Sandberg’s point that we allow fear to hold us back was, and is, a valid one. I think of her often, whenever I think that fear is stopping me from achieving a goal. I also think about what she said about marriage—that who you marry is one of the most important career decisions that you make. And of all the career decisions that I have made, my choice of life partner was certainly my best.

But now Sandberg has lost her life partner, who from all accounts was as wonderful and supportive as she made him sound in her book. Maybe more so.

Before May 1, she was North America’s premier working mom: a top executive at Facebook, a mother to two young kids, a snazzy dresser, and a partner to an equally successful man. But after David Goldberg’s sudden death from head trauma on their Mexican vacation, she has a new role, and it is one that no one would ever would want. She is now North America’s most visible widow.

The term widow sounds so old-fashioned, summoning up images of black-clad old women who live on memories alone.

Sheryl Sandberg has taken on this new role with profound grace. She wrote a moving Facebook post in which she said she was now a member of a club that no one wants to join. But she added that if she had known that she would only have 11 years with her husband, she would still choose him.

She is reportedly following a psychologist’s advice by returning to routine and a limited work schedule.
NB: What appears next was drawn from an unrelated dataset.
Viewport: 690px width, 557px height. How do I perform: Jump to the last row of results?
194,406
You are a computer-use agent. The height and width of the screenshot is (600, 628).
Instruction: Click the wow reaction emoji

Recently, she also answered a Quora question about how to best honor her husband’s memory. The posted question echoed what is on many of our minds: “How can we express our sympathy for Sheryl Sandberg after the tragic death of her husband?”

She began her answer by writing, “I am so grateful for all of the people who have expressed sympathy and reached out. This is a generous and kind question and I am touched someone asked it.”

She asked people to keep uploading photos and memories of David to Facebook for her family to read, and ended with a simple request for families to spend time together around the dinner table.

“One friend also told me that he canceled a planned work dinner last night to have dinner with his kids instead,” she wrote. “We always went around the table and each of us said our best and worst of the day. The family rule is that you have to have a best but a worst is optional. I think there is no better way for any man or woman to honor the memory of my beloved husband.”

“What would you do if you weren’t afraid?” was the question that Sheryl Sandberg asked the crowd in New York two years ago. Now she is showing us how to handle yourself when one of the things that you are most afraid of happens.